Buck Bond Group
Treating the other pandemic: Mental and emotional wellbeing

Treating the other pandemic: Mental and emotional wellbeing

by Tags:

Mental and emotional health can be fragile under even normal stresses. The pandemic has added severe strain to employees everywhere: they’re working longer hours, experiencing higher levels of burnout, and showing greater symptoms of depression. The data continues to show that vaccination is not ending the emotional fallout of the last 14 months.

As a result, employees are reassessing the very meaning and purpose of their work, and they’re certainly looking for more support from their employers for mental and emotional health issues. They need to know they’ll experience no stigma over these issues in their workplace, and that getting help and support won’t affect their careers. They’re also looking for sensitivity to diversity and inclusion, given racial turmoil and hate crimes, and social inequalities.

As employers we need to help people pursue illness prevention and healthy lifestyles, not just risk avoidance or disease management, in an inclusive way beyond traditional wellness.

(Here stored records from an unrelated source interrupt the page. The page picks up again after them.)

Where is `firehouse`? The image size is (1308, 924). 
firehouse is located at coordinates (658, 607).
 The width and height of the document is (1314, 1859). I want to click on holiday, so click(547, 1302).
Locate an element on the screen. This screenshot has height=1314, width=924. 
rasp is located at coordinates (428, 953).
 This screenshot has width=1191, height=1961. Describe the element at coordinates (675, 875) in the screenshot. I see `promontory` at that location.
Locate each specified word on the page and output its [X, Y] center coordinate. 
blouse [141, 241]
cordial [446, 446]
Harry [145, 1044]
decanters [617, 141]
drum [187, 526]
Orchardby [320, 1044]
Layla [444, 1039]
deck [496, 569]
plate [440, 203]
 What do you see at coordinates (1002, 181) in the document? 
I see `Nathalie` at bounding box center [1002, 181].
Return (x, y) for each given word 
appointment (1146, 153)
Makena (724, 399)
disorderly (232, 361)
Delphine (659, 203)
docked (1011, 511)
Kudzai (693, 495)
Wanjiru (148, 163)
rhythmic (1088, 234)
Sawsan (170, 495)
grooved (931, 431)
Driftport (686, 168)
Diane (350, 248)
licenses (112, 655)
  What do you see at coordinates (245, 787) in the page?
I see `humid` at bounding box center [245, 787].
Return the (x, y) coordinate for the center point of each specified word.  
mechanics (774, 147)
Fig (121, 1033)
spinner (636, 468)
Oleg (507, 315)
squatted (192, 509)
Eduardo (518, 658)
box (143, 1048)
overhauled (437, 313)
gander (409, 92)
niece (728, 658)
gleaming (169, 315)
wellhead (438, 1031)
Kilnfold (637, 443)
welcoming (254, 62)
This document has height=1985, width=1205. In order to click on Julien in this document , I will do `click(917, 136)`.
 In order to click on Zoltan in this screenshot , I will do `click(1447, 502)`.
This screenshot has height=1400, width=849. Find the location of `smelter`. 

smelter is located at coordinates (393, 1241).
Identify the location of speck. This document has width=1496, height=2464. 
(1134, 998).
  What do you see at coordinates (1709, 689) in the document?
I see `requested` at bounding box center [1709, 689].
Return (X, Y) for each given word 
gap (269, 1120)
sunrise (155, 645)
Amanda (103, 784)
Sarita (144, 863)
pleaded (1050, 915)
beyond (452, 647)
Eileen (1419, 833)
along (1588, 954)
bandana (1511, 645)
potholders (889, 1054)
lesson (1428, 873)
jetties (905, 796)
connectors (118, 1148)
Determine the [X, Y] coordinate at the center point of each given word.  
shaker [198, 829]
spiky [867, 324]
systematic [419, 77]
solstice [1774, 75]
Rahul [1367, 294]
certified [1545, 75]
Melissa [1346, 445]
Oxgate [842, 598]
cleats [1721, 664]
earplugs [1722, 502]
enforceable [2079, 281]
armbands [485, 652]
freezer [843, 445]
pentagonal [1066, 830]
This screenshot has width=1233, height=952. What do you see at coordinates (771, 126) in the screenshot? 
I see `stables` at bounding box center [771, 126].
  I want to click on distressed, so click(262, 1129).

We need to recognize that burnout and fatigue are just the tip of the iceberg, and that our work policies need to be modernized and made more flexible than before.

For an employee, having a job isn’t enough if they don’t feel nurtured and cared for. Without that, polls show that employers risk watching their top talent walk out the door.

Changing our response: Review your toolkit

So how do employers get there? By providing—and better promoting—resources aimed at wellbeing, skills development, HR policy flexibility, and culture building. Here are strategies to consider.

  • Wellbeing—Providing information to help employees exercise, eat right, sleep, and acquire coping skills is fundamental. Beyond that, use medical claims and other HR data, plus pulse surveys, to determine what your employees actually need, what barriers prevent using resources, and the adequacy of your current offerings.
  • Skill-building—Related resources can help enhance individuals’ resilience, teach reframing (ways to overcome addictive risks and behaviors), and reinforce self-care. EAP resources and counselors, apps and digital solutions fall short if few employees know how to choose and use them. Look for ways to increase awareness of existing resources, reduce the stigma that still exists around mental health challenges, reinforce confidentiality, and encourage use of these programs. It’s not unlike physical health: coach on how to find the right resource, at the right place and time, at the right price.
  • Flexibility—Give people a chance to recharge from burnout, through mutually flexible schedules and greater empathy in time-off policies. If you’re adopting a hybrid approach to work—a mix of remote and on-site working—make sure you have an effective communication plan that clearly articulates the new policy options.
  • Culture change—Our new situation requires empathy and training for supervisors and managers, understanding and role modeling at every level, along with peer-to-peer support. Demonstrating support for social activities such as employee resource groups, volunteering, outreach, diversity councils can make a big difference in the workplace culture. Building a sense of community helps reinforce that none of us are alone.

The need is clear. By listening to employee needs, designing and promoting integrated offerings, and living out a broader social contract, employers will prove themselves as trustworthy, offering a better place to work. And that holistic care will be repaid in employee retention, commitment and productivity.